The sun, I mean the American sun, is soon to shine on A. P. Herbert. It’s about time. An active, impudent writer with a touch of genius and a fine palate for humor, he has come gradually into his own in England. He writes each week for Punch, where he deserves all the license they give him; he assaults British cant with radio talks entitled ‘Mr. Pewter Works It Out’; he does musical comedies for Mr. Cochran, and in rare moments he turns out a book worth keeping. His ‘Two Gentlemen of Soho’ was easily the best parody the Atlantic Monthly ever published, his early volume, The Old Flame, is rightly a collector’s item.

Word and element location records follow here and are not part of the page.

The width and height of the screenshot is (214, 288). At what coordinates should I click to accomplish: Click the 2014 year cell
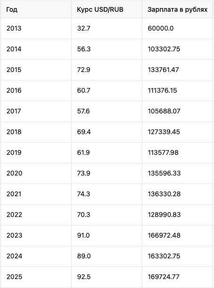[x=36, y=49]
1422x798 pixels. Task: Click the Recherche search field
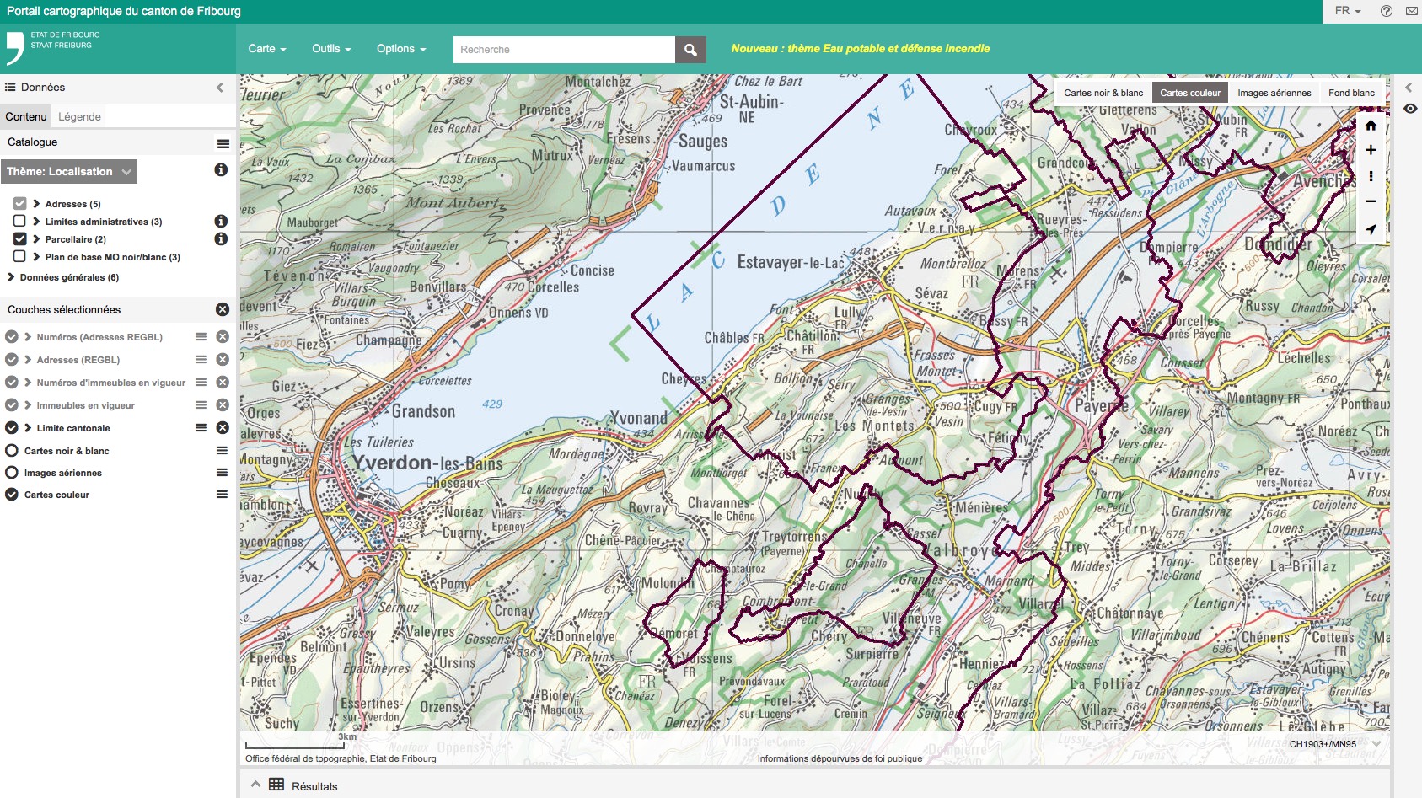[563, 50]
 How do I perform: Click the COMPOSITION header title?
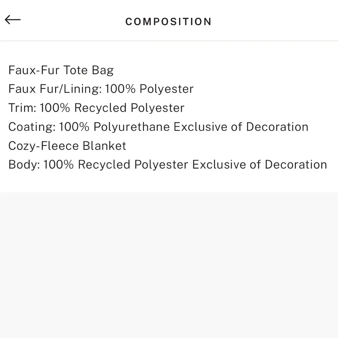(x=168, y=22)
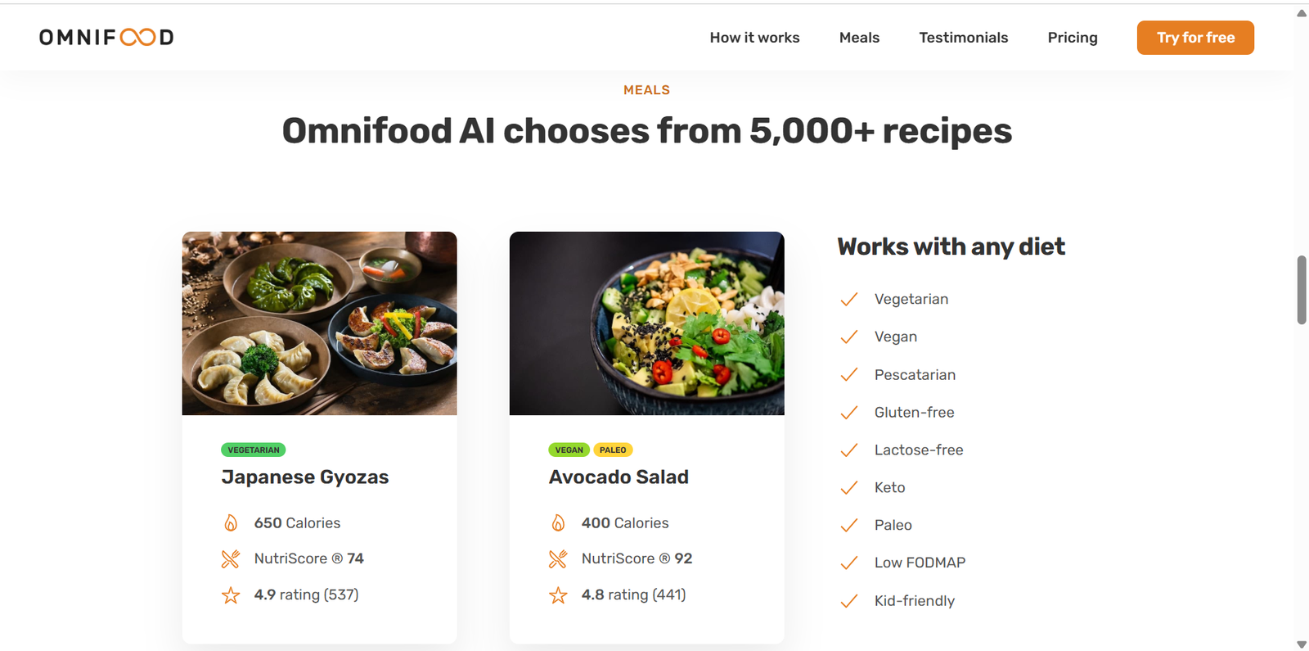Click the Omnifood logo
1309x651 pixels.
point(106,38)
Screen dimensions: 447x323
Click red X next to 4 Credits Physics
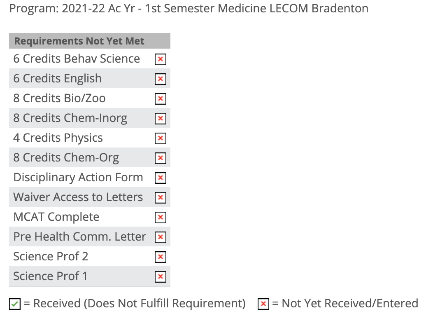(161, 138)
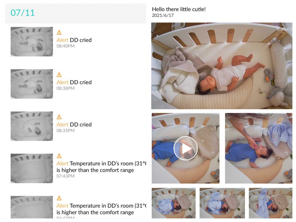The image size is (296, 222).
Task: Select the "DD cried" alert at 08:38PM
Action: [x=74, y=82]
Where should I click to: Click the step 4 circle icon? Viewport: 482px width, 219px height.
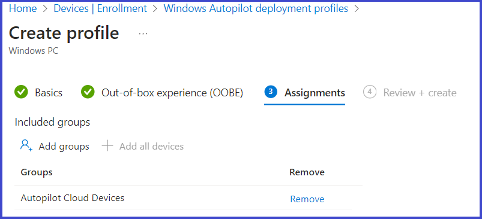point(370,92)
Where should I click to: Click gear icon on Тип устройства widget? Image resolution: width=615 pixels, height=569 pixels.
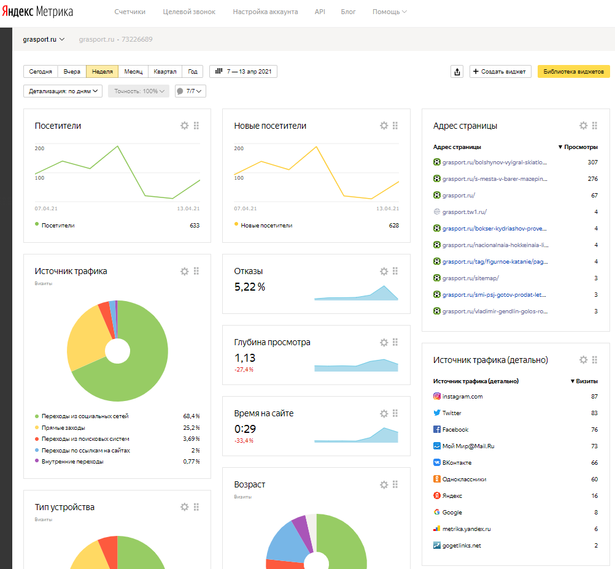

Of his latest novel, Holy Deadlock (Doubleday, Doran, $2.50), he has this to say: ‘The English have had many a good laugh at the American Divorce Laws — of which, perhaps, they don’t know so much as they think. If I do nothing else in this book, I give Americans the opportunity to laugh back a little in a friendly way.’ The ingredients of his book are simple enough: an English couple, Mary and John Adam, having proved their incompatibility, and having each made eyes at more congenial partners, agree to seek a divorce. In accordance with the law , one of them has to be detected in adultery, and, honorably enough, John Adam has the charge trumped up against him. But the court gets wind of the fact that this adultery is deception, not the real thing — and there the trouble begins. A hook with a purpose, written by a brilliant propagandist, this novel is distinguished by its scenes rather than by its character study — the trenchant, witty scenes in the law offices and the courts, the hilarious scene of a London musicalcomedy rehearsal, the lyrical scene aboard the Curlew, here you will see English comedy at its best. I am not trying to teach my grandmother to suck eggs, but there are still some people who don’t know that A. P. Herbert is one of the most charming writers alive.